### Stated problem
Transcribe these records verbatim, everything from the line containing "I will coord(207,112)." down to the line containing "[x=443, y=25]", with both of those lines included.
·····
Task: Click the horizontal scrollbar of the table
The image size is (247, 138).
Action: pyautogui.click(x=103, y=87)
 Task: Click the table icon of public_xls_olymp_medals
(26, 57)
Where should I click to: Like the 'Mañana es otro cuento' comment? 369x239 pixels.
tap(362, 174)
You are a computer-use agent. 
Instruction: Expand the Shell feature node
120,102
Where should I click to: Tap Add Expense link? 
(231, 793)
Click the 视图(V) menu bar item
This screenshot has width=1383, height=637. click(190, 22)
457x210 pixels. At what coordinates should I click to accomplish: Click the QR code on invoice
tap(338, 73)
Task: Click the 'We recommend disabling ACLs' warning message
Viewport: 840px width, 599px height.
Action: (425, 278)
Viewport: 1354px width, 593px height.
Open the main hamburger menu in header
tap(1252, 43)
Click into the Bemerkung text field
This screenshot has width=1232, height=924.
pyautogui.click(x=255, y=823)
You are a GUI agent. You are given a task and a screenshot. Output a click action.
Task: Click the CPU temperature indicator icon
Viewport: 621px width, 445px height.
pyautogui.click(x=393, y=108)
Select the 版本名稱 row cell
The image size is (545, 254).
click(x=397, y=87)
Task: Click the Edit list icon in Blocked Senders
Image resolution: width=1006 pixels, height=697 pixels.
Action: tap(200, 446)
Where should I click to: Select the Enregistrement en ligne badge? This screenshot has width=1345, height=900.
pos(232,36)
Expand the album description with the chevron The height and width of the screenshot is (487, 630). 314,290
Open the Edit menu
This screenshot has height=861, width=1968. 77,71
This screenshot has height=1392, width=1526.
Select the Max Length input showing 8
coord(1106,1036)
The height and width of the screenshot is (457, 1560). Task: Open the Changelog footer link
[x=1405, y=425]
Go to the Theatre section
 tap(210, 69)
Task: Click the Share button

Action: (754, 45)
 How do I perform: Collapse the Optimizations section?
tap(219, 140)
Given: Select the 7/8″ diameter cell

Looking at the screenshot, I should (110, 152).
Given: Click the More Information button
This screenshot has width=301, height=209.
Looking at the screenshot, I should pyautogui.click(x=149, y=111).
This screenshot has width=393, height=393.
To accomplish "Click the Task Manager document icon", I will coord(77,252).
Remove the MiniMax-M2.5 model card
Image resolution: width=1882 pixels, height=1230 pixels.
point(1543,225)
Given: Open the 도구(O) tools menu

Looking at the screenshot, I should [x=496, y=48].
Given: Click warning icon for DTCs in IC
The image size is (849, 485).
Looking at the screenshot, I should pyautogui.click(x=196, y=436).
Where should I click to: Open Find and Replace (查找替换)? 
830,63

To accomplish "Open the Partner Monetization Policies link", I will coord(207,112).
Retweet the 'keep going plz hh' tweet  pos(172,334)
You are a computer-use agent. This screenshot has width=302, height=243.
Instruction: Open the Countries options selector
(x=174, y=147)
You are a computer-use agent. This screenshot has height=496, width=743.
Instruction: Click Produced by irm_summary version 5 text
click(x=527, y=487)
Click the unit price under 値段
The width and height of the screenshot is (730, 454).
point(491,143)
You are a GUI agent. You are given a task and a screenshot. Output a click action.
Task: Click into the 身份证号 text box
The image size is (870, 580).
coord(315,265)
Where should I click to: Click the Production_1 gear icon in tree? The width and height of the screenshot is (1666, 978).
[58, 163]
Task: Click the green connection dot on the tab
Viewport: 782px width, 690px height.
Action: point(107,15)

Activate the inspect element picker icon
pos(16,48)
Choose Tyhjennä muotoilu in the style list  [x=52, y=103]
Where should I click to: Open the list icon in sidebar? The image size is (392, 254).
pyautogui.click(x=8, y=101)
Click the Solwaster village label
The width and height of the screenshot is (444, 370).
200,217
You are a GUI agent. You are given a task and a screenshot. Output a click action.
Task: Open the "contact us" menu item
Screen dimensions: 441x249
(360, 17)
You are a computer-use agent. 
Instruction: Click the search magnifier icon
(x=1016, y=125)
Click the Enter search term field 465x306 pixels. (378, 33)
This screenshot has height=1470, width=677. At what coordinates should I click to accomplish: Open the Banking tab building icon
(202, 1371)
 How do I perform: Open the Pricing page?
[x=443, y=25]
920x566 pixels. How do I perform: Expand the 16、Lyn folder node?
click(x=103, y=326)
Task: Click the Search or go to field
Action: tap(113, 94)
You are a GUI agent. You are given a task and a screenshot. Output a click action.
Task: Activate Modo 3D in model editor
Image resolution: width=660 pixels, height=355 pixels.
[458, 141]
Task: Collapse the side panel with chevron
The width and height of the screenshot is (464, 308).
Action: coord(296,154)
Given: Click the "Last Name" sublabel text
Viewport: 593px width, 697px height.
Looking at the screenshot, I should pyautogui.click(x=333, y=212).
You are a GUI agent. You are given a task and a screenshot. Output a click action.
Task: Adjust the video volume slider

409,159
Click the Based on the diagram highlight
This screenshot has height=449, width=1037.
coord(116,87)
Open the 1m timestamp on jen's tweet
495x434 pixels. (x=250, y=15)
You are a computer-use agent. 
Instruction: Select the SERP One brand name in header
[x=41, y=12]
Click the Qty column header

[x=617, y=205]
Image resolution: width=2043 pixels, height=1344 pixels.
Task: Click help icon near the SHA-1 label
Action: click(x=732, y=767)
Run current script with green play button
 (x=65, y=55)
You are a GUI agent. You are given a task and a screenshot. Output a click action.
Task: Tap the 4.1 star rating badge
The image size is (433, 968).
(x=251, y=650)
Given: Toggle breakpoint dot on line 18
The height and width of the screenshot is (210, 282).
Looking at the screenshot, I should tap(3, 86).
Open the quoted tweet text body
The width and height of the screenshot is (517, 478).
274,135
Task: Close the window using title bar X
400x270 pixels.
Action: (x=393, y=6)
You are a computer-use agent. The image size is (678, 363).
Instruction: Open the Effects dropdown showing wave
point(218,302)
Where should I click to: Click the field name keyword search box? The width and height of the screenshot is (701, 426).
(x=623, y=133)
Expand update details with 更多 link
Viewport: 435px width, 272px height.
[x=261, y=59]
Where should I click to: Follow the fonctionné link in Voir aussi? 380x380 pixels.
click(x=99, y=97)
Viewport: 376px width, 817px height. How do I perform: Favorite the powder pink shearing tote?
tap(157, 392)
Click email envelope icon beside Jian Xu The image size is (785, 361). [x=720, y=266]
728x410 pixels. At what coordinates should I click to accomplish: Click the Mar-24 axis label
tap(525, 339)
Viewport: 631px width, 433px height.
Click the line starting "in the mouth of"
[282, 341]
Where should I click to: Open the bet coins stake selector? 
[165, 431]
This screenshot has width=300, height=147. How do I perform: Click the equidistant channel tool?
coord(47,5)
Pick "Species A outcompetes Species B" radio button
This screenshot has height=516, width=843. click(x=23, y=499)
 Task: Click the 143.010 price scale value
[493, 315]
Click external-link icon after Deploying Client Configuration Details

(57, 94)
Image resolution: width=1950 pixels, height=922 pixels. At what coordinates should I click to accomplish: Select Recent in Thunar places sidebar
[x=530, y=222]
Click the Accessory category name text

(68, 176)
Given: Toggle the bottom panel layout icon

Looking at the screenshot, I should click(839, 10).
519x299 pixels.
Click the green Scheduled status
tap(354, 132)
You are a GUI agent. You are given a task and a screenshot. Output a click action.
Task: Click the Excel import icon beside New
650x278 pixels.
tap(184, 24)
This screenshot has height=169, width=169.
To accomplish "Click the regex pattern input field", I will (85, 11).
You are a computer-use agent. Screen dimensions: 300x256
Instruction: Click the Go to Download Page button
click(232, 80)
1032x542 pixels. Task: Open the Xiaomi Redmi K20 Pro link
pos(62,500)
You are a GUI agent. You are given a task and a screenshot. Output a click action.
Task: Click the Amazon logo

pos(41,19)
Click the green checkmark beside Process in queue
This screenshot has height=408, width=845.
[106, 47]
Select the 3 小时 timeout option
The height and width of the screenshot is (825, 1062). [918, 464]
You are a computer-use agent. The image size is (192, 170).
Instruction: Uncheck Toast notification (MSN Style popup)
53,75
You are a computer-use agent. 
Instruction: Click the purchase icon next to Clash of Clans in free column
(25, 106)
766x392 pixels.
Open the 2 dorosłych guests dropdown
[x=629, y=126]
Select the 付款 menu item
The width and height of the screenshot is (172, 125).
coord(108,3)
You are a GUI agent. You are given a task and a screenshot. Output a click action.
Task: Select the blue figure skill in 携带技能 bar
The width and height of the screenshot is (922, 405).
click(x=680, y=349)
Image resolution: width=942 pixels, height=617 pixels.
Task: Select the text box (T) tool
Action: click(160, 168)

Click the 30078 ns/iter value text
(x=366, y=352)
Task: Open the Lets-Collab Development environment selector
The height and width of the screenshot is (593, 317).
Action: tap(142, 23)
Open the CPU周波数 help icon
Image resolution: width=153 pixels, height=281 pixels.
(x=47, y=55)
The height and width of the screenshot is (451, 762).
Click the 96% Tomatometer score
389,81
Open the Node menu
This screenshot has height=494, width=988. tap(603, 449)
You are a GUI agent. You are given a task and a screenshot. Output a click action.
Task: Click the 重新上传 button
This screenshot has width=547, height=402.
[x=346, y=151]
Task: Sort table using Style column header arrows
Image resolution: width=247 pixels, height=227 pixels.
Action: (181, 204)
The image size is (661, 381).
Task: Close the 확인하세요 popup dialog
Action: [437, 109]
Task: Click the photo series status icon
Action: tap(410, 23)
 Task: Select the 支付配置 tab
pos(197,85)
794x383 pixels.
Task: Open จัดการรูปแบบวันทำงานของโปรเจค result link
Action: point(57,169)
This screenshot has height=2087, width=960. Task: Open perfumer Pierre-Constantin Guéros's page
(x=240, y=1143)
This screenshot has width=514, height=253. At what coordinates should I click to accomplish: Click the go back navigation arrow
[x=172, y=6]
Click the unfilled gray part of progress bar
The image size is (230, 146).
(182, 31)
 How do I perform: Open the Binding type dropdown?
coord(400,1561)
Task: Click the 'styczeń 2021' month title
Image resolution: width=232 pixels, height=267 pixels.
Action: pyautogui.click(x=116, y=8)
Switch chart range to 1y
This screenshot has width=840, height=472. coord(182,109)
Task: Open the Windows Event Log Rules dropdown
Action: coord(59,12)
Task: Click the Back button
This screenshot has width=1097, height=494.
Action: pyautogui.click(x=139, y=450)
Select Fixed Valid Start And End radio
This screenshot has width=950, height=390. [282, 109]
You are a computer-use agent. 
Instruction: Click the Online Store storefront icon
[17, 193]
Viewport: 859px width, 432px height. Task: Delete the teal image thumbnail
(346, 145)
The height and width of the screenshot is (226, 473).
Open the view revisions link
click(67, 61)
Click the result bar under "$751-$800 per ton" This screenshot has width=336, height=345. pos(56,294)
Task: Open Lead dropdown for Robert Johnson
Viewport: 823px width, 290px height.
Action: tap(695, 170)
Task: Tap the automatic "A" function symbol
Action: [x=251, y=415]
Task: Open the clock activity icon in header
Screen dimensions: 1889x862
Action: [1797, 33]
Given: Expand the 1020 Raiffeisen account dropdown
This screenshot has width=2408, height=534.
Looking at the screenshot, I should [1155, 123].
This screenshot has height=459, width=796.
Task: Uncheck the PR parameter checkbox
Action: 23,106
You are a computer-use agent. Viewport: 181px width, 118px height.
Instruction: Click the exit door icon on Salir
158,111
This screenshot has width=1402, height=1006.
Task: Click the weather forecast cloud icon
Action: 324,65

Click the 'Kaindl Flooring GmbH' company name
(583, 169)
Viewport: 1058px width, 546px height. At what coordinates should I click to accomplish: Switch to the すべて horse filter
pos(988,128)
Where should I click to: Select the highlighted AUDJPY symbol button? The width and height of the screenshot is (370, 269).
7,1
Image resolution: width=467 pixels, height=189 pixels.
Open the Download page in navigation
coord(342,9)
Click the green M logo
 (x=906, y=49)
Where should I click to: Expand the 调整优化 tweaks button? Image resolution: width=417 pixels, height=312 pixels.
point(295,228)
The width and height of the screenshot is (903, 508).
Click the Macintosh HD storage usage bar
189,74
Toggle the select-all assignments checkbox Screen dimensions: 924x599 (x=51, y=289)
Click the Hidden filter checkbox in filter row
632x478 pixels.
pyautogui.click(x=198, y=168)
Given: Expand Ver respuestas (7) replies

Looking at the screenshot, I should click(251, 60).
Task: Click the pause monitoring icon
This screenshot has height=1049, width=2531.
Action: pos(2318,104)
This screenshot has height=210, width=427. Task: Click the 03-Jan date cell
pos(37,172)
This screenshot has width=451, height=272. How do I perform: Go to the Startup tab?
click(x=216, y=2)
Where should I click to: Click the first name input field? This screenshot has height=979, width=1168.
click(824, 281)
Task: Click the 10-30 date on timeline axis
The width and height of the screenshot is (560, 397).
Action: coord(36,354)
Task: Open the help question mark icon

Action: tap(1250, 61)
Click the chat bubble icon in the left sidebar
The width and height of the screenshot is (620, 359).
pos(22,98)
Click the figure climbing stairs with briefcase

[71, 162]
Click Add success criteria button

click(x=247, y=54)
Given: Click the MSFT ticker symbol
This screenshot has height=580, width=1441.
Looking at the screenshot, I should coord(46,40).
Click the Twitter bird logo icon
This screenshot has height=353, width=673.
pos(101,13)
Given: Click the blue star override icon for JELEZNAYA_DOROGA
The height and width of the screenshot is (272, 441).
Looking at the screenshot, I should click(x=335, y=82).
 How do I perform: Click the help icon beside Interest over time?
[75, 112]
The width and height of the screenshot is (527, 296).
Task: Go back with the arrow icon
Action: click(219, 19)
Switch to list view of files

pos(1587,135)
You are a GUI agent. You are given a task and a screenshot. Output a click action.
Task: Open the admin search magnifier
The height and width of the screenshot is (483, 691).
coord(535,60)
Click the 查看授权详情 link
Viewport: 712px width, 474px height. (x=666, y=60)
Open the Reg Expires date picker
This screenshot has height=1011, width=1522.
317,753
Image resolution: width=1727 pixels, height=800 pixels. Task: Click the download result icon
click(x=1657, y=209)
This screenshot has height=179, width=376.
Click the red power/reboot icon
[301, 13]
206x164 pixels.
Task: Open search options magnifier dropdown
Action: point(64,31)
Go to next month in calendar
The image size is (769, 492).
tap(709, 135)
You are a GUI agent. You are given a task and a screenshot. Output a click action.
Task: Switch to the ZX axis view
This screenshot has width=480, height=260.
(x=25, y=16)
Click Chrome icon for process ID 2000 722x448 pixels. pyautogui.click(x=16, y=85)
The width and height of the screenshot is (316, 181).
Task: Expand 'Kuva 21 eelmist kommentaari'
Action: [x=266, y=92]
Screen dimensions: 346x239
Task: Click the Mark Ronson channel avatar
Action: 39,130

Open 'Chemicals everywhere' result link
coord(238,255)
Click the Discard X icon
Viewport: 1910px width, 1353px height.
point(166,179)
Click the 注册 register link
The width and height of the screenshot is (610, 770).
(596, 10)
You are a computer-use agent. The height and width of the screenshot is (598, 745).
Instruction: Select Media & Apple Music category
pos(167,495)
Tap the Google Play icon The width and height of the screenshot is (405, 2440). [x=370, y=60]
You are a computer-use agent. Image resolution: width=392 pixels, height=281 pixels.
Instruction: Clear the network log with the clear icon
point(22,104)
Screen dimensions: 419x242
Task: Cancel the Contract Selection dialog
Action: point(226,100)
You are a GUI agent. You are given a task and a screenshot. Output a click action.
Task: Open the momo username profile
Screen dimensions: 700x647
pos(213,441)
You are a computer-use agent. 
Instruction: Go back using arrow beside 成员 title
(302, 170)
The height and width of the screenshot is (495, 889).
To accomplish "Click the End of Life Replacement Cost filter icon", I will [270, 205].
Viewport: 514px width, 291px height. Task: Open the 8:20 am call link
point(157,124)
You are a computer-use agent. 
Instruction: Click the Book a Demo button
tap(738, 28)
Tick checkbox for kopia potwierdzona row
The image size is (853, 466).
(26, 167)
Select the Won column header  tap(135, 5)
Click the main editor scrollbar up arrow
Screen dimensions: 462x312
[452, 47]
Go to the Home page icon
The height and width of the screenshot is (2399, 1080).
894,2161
·····
### Written answer
To accomplish "Open the Partner Monetization Policies link", I will coord(207,112).
Retweet the 'keep going plz hh' tweet  pos(172,334)
You are a computer-use agent. This screenshot has width=302, height=243.
Instruction: Open the Countries options selector
(x=174, y=147)
You are a computer-use agent. This screenshot has height=496, width=743.
Instruction: Click Produced by irm_summary version 5 text
click(x=527, y=487)
Click the unit price under 値段
The width and height of the screenshot is (730, 454).
point(491,143)
You are a GUI agent. You are given a task and a screenshot. Output a click action.
Task: Click into the 身份证号 text box
The image size is (870, 580).
coord(315,265)
Where should I click to: Click the Production_1 gear icon in tree? The width and height of the screenshot is (1666, 978).
[58, 163]
Task: Click the green connection dot on the tab
Viewport: 782px width, 690px height.
Action: point(107,15)

Activate the inspect element picker icon
pos(16,48)
Choose Tyhjennä muotoilu in the style list  [x=52, y=103]
Where should I click to: Open the list icon in sidebar? The image size is (392, 254).
pyautogui.click(x=8, y=101)
Click the Solwaster village label
The width and height of the screenshot is (444, 370).
200,217
You are a GUI agent. You are given a task and a screenshot. Output a click action.
Task: Open the "contact us" menu item
Screen dimensions: 441x249
(360, 17)
You are a computer-use agent. 
Instruction: Click the search magnifier icon
(x=1016, y=125)
Click the Enter search term field 465x306 pixels. (378, 33)
This screenshot has height=1470, width=677. At what coordinates should I click to accomplish: Open the Banking tab building icon
(202, 1371)
 How do I perform: Open the Pricing page?
[x=443, y=25]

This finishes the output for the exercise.